[LLVMdev] question about alignment of structures on the stack (arm 32)

Tue Apr 21 08:54:03 PDT 2015

Hello Tim, thanks for response

----------------------------------------
> Date: Mon, 20 Apr 2015 11:45:03 -0700
> Subject: Re: [LLVMdev] question about alignment of structures on the stack (arm 32)
> From: t.p.northover at gmail.com
> To: alexey.perevalov at hotmail.com
> CC: llvmdev at cs.uiuc.edu
>
> On 20 April 2015 at 11:09, Alexey Perevalov
> <alexey.perevalov at hotmail.com> wrote:
>> And before printf call I see an argument preparation, and one of the most interesting instruction
>>
>> orr r3, r2, #4 ;for address of range.length
>
> This is certainly odd, and I can't reproduce the behaviour here. Even
> if the stack itself is 8-byte aligned (it's not on iOS), that struct
> would usually only be 4-byte aligned. LLVM shouldn't be using "orr"
> there.

Yes, you're right, it's odd ).

Sorry I didn't clearly described my environment.
I'm using MachO loader (https://github.com/LubosD/darling/). I'm trying to make it work on ARM.
The scenario is to load MachO binary (e.g. compiled in xCode) that binary is invoking function from
ELF library which implements libobjc2 and CoreFoundation.

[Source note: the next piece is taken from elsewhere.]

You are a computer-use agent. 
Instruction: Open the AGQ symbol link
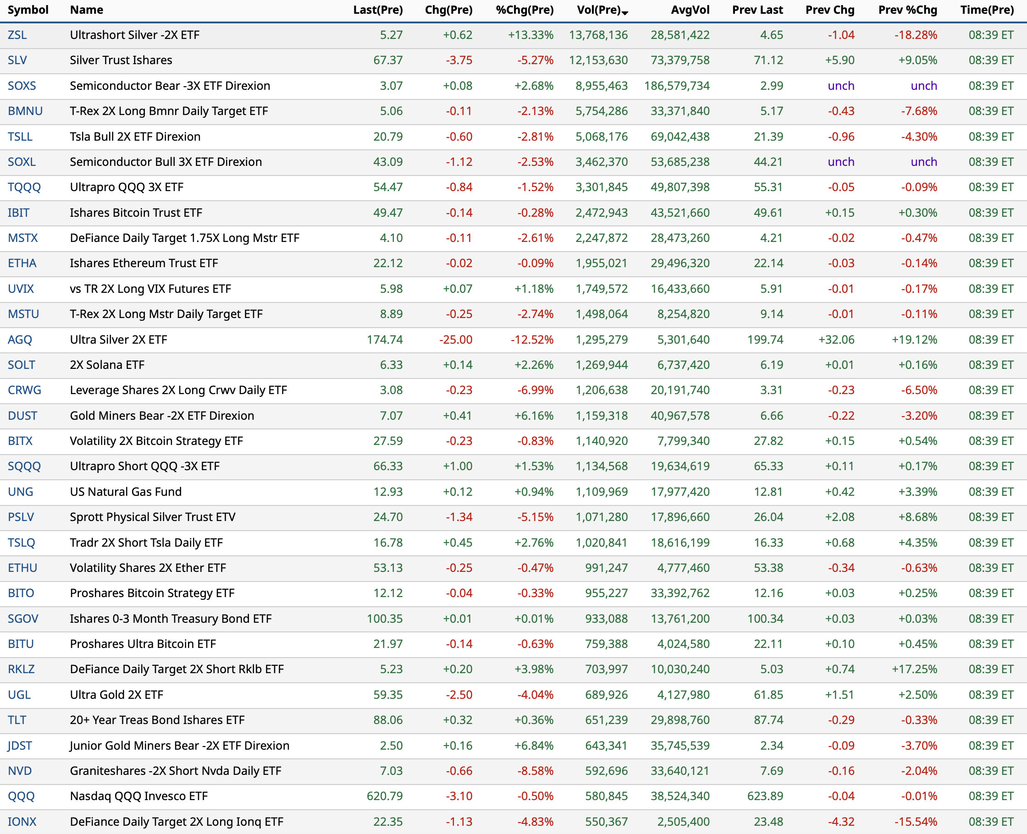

 in MachO on the ARM stack is 4-bytes aligned. Code produced for ELF expects 8-bytes alignment.
So in 50% cases when call made from MachO to ELF stack pointer register contains not a 8-bytes aligned address.
Even in case of trivial call
NSLog(@"Test string") from MachO
it leads to -[NSString getCharacters:]
------
-(void)getCharacters:(unichar *)unicode {
   NSRange range={0,[self length]};
   [self getCharacters:unicode range:range];
}

------
when "range" is copying by value, and second field of "range" is evaluated incorrectly,
its address evaluated as address of the structure itself.
because of orr r3, r2, #4,

The minimum example I think is:
#include <stdio.h>

typedef struct
{
    int a;
    char b;
} MyStruct;

int main(void) {
    MyStruct mStruct = {11, 100};
    printf("%p, %p\n", &mStruct.a, &mStruct.b);
    return 0;
}
compile it by clang
----
clang version 3.3 (tags/RELEASE_33/final)
Target: armv7l-unknown-linux-gnueabi
Thread model: posix
-----
And we get following code of assembler language:
main:
    push    {r11, lr}
    mov    r11, sp
    sub    sp, sp, #24
    mov    r0, #0
    str    r0, [r11, #-4]
    add    r1, sp, #8
    movw    r2, :lower16:.Lmain.mStruct
    movt    r2, :upper16:.Lmain.mStruct
    vldr    d16, [r2]
    vstr    d16, [sp, #8]
    orr    r2, r1, #4
    movw    r3, :lower16:.L.str
    movt    r3, :upper16:.L.str
    str    r0, [sp, #4]
    mov    r0, r3
    bl    printf
    ldr    r1, [sp, #4]
    str    r0, [sp]
    mov    r0, r1
    mov    sp, r11
    pop    {r11, pc}

r2 populates by r1 plus 4 (but plus here is optimized). I think you know it better than me ;)
And if address of mStruct mod 4 = 0 and != mod 8, I got r2 the same as r1.

Due I can't modify MachO binaries, I'm looking for a way to avoid orr and use add instruction here.
Maybe it will not solve all of my problems due difference in ABI, I suggest it's the easiest way.
I found -mstack-alignment= options, and I tried 4 value there for ELF build, but orr still used. BTW for x86_64 it worked, both on linux and mac.

Another way, I think, it's make realignment inside all of ELF function, here could be a performance penalty, I tried -mstackrealign, but it wasn't lead to 8-bytes aligned stack, I mean sp wasn't aligned to 0x.....0/8,
as well as address of structure on the stack. Also I tried -mstrict-align.
So I assume, somewhere should be patches for llvm, which could do it )

I not yet tested some __attribute__((pcs("aapcs")))/-target-abi, maybe there is magic pcs attribute, and I could apply it for dangerous function, but I would prefer to solve that problem in general.

>
> Do you have a self-contained example (code, compiler version & command
> line flags)?
>
> Cheers.
>
> Tim.

Best regards,

Alexey